Altere as linhas começando na que contém "Select the RAW-# sample name cell" e terminando na que contém "tap(606, 102)", trocando "Options" por "Settings". Apresente somente essas linhas, com todo o resto inalterado.

● ● ●

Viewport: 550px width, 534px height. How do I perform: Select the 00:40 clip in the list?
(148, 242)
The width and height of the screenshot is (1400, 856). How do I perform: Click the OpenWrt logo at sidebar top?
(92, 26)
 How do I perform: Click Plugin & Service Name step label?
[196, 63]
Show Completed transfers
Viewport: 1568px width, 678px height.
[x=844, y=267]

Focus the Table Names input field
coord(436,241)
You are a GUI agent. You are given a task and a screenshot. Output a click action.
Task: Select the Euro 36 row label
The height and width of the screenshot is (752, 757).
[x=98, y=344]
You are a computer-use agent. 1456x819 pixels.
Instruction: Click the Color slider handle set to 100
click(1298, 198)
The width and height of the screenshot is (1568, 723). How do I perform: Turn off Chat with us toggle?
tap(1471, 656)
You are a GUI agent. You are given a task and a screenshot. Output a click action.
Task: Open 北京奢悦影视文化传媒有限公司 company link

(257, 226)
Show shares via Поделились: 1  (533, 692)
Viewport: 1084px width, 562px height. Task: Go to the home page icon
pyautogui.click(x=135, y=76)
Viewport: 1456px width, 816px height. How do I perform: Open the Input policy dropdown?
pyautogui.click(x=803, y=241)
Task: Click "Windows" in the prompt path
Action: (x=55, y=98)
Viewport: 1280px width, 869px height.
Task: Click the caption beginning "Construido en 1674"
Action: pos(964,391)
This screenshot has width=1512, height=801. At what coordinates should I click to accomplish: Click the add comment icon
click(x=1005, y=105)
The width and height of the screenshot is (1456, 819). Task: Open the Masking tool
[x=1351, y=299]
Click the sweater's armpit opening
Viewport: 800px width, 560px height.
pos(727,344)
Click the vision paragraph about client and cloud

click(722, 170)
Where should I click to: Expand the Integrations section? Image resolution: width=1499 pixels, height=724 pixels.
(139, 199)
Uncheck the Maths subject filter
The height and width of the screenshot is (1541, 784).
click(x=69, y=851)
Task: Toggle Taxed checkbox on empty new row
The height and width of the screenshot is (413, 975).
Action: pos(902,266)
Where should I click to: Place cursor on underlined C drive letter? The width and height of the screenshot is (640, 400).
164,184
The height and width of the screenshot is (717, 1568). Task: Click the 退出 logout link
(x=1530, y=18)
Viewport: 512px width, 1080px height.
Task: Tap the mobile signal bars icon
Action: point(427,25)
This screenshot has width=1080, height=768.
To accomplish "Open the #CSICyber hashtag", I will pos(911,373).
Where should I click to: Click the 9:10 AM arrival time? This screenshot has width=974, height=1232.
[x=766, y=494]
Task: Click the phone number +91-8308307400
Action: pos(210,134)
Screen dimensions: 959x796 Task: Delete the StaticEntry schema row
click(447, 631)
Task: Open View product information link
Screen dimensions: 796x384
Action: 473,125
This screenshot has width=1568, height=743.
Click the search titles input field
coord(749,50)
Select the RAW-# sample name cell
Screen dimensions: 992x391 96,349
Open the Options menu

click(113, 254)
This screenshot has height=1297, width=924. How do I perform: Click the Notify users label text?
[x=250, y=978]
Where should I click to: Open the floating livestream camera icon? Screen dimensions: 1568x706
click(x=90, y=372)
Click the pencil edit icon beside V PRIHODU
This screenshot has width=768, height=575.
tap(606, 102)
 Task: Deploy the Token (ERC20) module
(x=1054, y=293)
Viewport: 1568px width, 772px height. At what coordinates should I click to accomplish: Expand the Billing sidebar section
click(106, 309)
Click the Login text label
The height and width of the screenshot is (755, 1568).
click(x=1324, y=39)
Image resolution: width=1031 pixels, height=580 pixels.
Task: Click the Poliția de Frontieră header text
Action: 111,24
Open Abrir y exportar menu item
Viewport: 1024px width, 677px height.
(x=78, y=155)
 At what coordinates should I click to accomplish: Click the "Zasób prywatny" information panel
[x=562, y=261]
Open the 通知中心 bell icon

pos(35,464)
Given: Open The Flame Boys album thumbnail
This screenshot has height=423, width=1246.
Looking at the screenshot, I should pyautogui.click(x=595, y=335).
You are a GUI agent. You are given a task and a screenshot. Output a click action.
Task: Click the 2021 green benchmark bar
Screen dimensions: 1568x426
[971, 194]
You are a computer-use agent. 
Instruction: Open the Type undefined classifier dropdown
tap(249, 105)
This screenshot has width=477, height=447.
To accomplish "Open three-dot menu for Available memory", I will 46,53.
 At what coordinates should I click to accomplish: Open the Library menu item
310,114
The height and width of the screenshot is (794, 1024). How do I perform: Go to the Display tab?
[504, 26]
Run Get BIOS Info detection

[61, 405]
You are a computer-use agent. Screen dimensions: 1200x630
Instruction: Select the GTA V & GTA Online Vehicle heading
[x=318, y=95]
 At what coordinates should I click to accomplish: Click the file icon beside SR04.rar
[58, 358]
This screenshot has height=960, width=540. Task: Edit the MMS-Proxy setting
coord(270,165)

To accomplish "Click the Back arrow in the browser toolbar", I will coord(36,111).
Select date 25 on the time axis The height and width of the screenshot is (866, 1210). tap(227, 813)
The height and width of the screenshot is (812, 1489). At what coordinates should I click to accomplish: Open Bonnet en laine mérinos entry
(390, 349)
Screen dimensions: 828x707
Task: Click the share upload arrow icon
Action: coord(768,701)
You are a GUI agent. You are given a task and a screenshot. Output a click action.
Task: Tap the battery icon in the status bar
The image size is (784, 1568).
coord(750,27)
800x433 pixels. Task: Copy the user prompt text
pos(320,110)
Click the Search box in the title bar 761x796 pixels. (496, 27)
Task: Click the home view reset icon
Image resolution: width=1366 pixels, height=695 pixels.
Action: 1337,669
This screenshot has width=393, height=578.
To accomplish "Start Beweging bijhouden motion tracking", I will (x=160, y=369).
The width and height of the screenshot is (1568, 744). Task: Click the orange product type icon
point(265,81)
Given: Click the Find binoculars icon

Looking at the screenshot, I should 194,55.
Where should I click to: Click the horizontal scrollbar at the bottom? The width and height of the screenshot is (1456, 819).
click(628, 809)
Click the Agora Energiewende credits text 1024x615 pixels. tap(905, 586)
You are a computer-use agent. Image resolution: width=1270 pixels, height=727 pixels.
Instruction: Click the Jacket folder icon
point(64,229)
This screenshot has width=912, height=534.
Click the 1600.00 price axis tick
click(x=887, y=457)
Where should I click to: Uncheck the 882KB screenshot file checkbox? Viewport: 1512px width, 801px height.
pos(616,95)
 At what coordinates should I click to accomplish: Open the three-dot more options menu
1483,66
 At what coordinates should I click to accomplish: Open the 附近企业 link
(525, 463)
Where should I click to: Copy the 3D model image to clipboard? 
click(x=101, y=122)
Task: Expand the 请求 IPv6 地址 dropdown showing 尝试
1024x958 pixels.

● ● ●

** Resultado da tarefa **
Select the RAW-# sample name cell
Screen dimensions: 992x391 96,349
Open the Settings menu

click(113, 254)
This screenshot has height=1297, width=924. How do I perform: Click the Notify users label text?
[x=250, y=978]
Where should I click to: Open the floating livestream camera icon? Screen dimensions: 1568x706
click(x=90, y=372)
Click the pencil edit icon beside V PRIHODU
This screenshot has width=768, height=575.
tap(606, 102)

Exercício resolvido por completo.